Stated exercise
Update the records below by replacing every occurrence of "Screen dimensions" with "Screen size". Leave all other text unchanged.

Data shown
---

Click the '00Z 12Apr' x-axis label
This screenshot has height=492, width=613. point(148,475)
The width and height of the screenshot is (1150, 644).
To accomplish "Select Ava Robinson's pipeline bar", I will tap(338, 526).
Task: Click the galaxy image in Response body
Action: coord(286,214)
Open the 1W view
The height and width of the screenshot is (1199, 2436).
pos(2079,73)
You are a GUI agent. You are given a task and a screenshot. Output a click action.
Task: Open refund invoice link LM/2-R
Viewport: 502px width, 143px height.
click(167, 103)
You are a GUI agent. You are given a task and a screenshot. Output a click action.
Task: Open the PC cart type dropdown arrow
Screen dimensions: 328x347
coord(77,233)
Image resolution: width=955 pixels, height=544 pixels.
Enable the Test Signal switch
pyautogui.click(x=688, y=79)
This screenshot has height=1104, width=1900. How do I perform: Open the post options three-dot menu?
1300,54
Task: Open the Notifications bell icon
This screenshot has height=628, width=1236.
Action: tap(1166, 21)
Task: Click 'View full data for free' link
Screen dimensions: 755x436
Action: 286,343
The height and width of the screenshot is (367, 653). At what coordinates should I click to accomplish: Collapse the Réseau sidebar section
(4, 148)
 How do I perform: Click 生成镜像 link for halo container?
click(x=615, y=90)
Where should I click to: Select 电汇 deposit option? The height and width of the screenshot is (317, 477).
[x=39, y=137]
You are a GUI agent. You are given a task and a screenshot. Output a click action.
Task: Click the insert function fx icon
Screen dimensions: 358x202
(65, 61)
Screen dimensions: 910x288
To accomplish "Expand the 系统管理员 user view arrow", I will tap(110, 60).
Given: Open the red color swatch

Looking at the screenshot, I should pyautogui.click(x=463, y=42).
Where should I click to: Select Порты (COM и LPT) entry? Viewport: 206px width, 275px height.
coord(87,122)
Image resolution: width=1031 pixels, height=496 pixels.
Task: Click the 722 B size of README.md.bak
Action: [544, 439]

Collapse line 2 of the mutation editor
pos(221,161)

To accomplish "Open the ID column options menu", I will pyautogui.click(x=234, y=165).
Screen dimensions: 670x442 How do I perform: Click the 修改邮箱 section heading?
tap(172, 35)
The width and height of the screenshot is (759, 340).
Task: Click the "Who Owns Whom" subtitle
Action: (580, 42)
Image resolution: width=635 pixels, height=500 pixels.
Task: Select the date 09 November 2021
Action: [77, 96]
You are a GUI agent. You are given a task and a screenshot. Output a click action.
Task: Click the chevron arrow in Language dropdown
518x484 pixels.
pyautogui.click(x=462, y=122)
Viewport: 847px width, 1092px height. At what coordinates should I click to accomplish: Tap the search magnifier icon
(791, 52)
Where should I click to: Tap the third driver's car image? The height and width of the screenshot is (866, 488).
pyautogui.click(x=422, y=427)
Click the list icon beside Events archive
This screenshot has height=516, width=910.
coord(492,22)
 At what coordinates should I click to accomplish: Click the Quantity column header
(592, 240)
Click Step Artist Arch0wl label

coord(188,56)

---

Full output
Click the '00Z 12Apr' x-axis label
This screenshot has height=492, width=613. point(148,475)
The width and height of the screenshot is (1150, 644).
To accomplish "Select Ava Robinson's pipeline bar", I will tap(338, 526).
Task: Click the galaxy image in Response body
Action: coord(286,214)
Open the 1W view
The height and width of the screenshot is (1199, 2436).
pos(2079,73)
You are a GUI agent. You are given a task and a screenshot. Output a click action.
Task: Open refund invoice link LM/2-R
Viewport: 502px width, 143px height.
click(167, 103)
You are a GUI agent. You are given a task and a screenshot. Output a click action.
Task: Open the PC cart type dropdown arrow
Screen size: 328x347
coord(77,233)
Image resolution: width=955 pixels, height=544 pixels.
Enable the Test Signal switch
pyautogui.click(x=688, y=79)
This screenshot has height=1104, width=1900. How do I perform: Open the post options three-dot menu?
1300,54
Task: Open the Notifications bell icon
This screenshot has height=628, width=1236.
Action: tap(1166, 21)
Task: Click 'View full data for free' link
Screen size: 755x436
Action: 286,343
The height and width of the screenshot is (367, 653). At what coordinates should I click to accomplish: Collapse the Réseau sidebar section
(4, 148)
 How do I perform: Click 生成镜像 link for halo container?
click(x=615, y=90)
Where should I click to: Select 电汇 deposit option? The height and width of the screenshot is (317, 477).
[x=39, y=137]
You are a GUI agent. You are given a task and a screenshot. Output a click action.
Task: Click the insert function fx icon
Screen size: 358x202
(65, 61)
Screen size: 910x288
To accomplish "Expand the 系统管理员 user view arrow", I will tap(110, 60).
Given: Open the red color swatch

Looking at the screenshot, I should pyautogui.click(x=463, y=42).
Where should I click to: Select Порты (COM и LPT) entry? Viewport: 206px width, 275px height.
coord(87,122)
Image resolution: width=1031 pixels, height=496 pixels.
Task: Click the 722 B size of README.md.bak
Action: [544, 439]

Collapse line 2 of the mutation editor
pos(221,161)

To accomplish "Open the ID column options menu", I will pyautogui.click(x=234, y=165).
Screen size: 670x442 How do I perform: Click the 修改邮箱 section heading?
tap(172, 35)
The width and height of the screenshot is (759, 340).
Task: Click the "Who Owns Whom" subtitle
Action: (580, 42)
Image resolution: width=635 pixels, height=500 pixels.
Task: Select the date 09 November 2021
Action: [77, 96]
You are a GUI agent. You are given a task and a screenshot. Output a click action.
Task: Click the chevron arrow in Language dropdown
518x484 pixels.
pyautogui.click(x=462, y=122)
Viewport: 847px width, 1092px height. At what coordinates should I click to accomplish: Tap the search magnifier icon
(791, 52)
Where should I click to: Tap the third driver's car image? The height and width of the screenshot is (866, 488).
pyautogui.click(x=422, y=427)
Click the list icon beside Events archive
This screenshot has height=516, width=910.
coord(492,22)
 At what coordinates should I click to accomplish: Click the Quantity column header
(592, 240)
Click Step Artist Arch0wl label

coord(188,56)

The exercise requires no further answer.